-- Problem description --
How do the lines read from the one holding "Given: Click the" through the last line of the listing? Set them down exactly, pictures omitted.
● ● ● ● ● ● ●
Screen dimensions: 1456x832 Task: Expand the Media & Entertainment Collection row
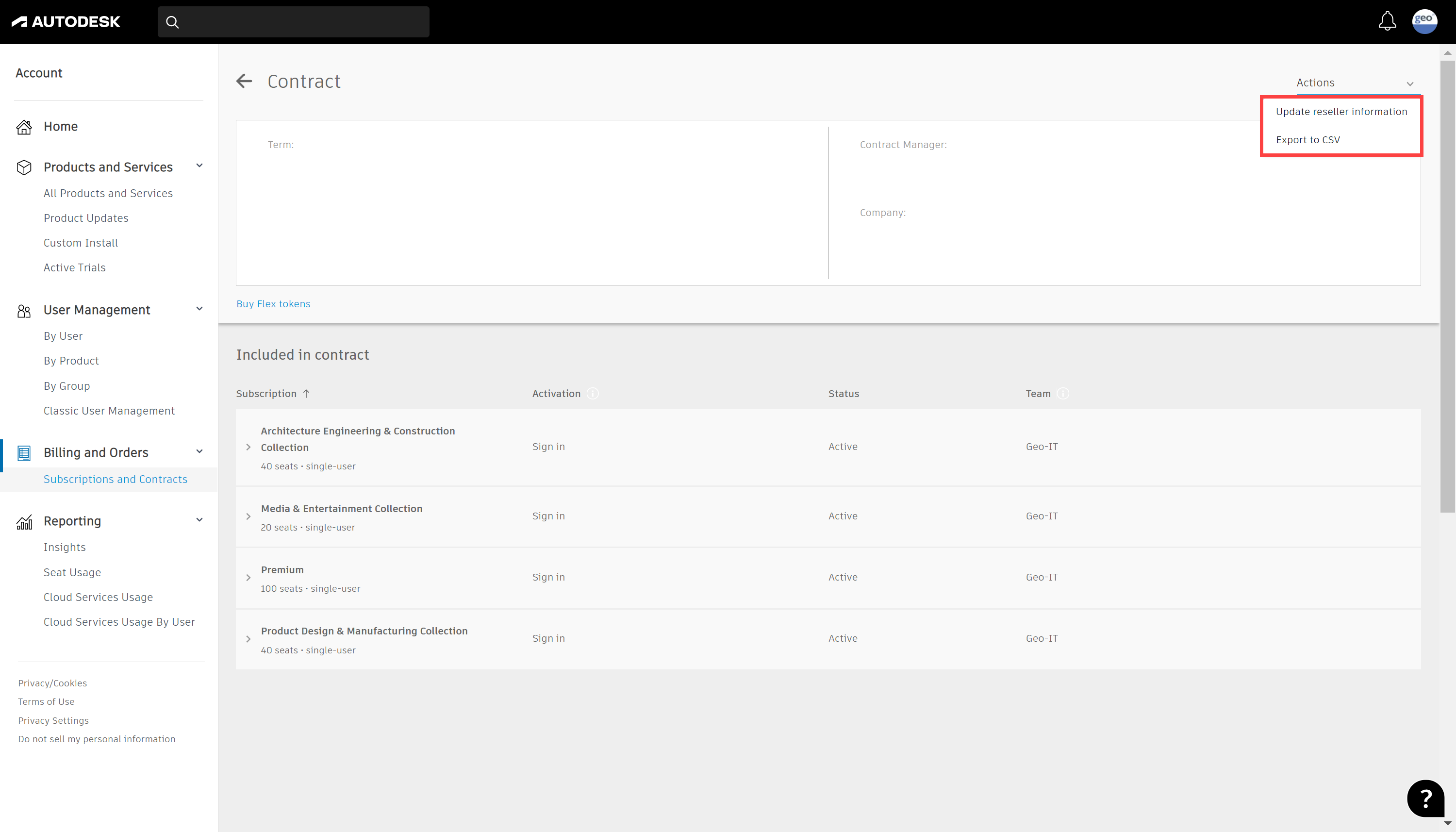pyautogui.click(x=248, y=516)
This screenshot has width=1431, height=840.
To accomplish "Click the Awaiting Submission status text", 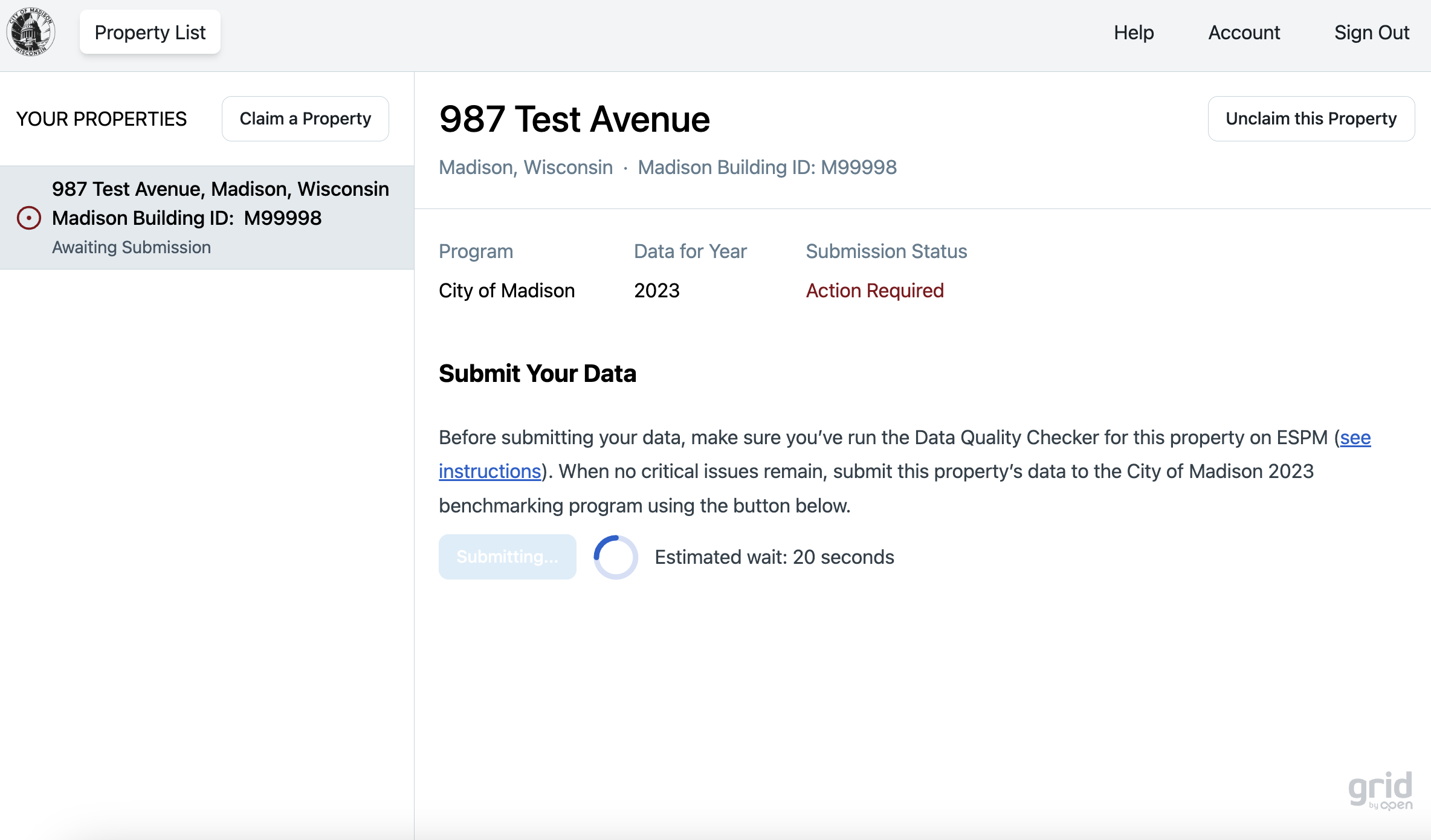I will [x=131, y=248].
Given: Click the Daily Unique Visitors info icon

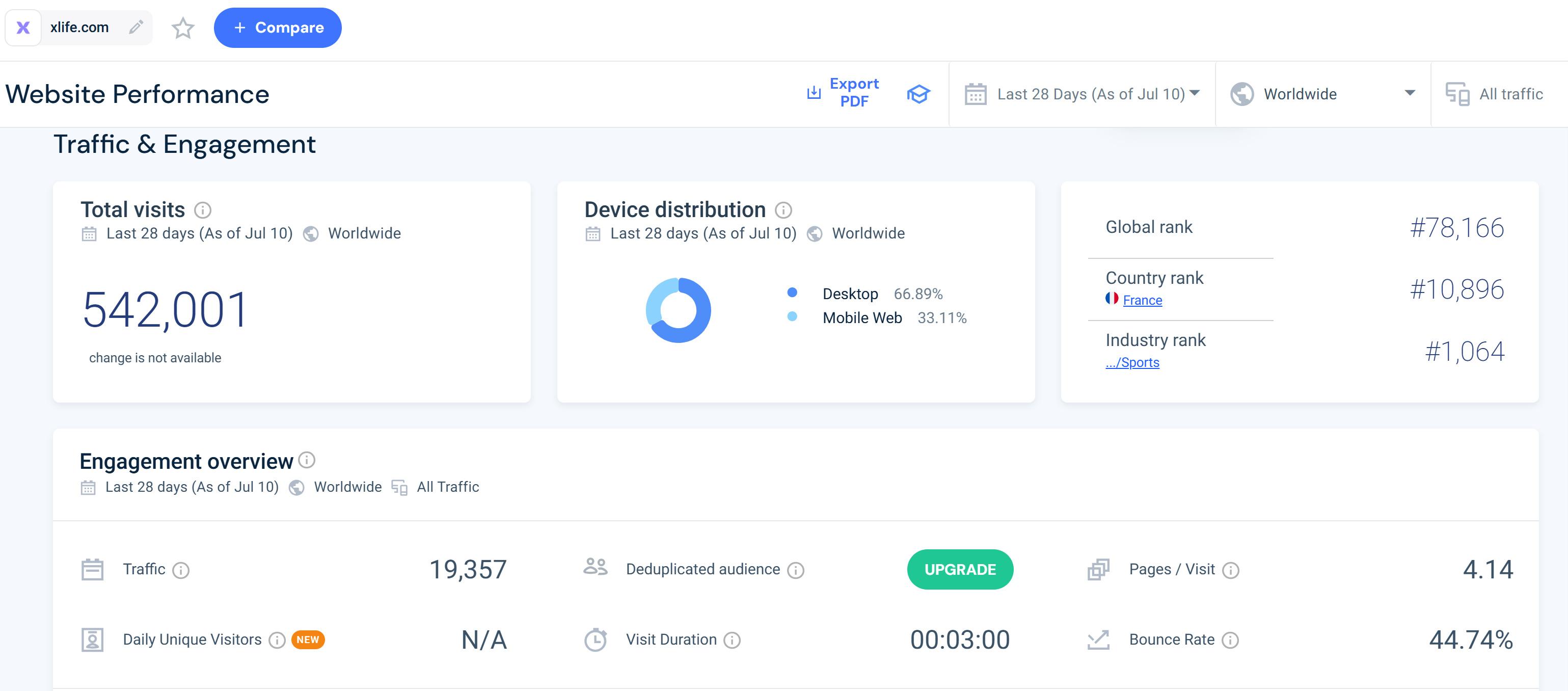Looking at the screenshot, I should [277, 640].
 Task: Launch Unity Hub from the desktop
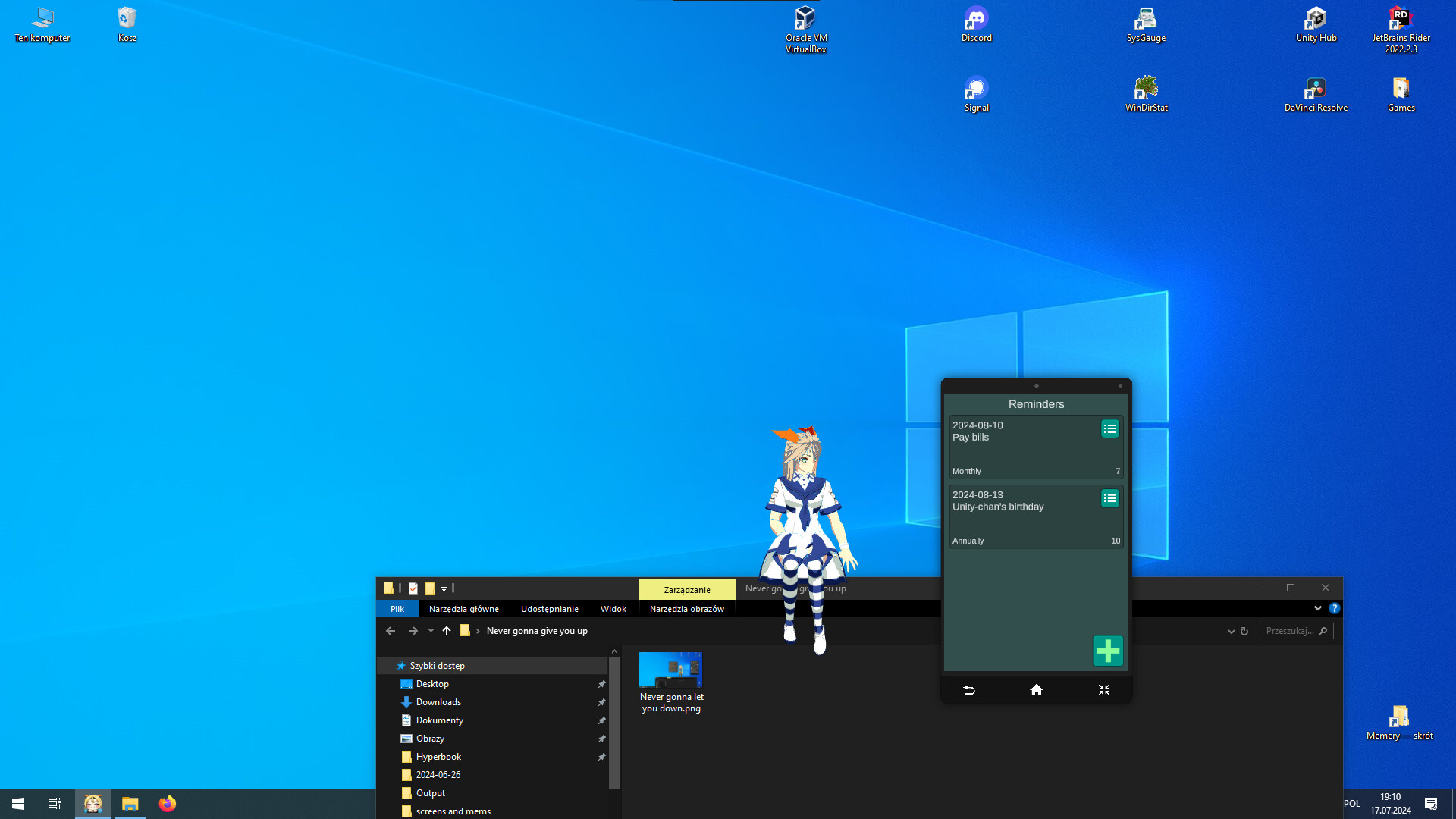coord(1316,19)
● ● ● ● ● ● ●
-- Exercise answer --
Given: Click the Daily Unique Visitors info icon

Looking at the screenshot, I should [277, 640].
 Task: Launch Unity Hub from the desktop
coord(1316,19)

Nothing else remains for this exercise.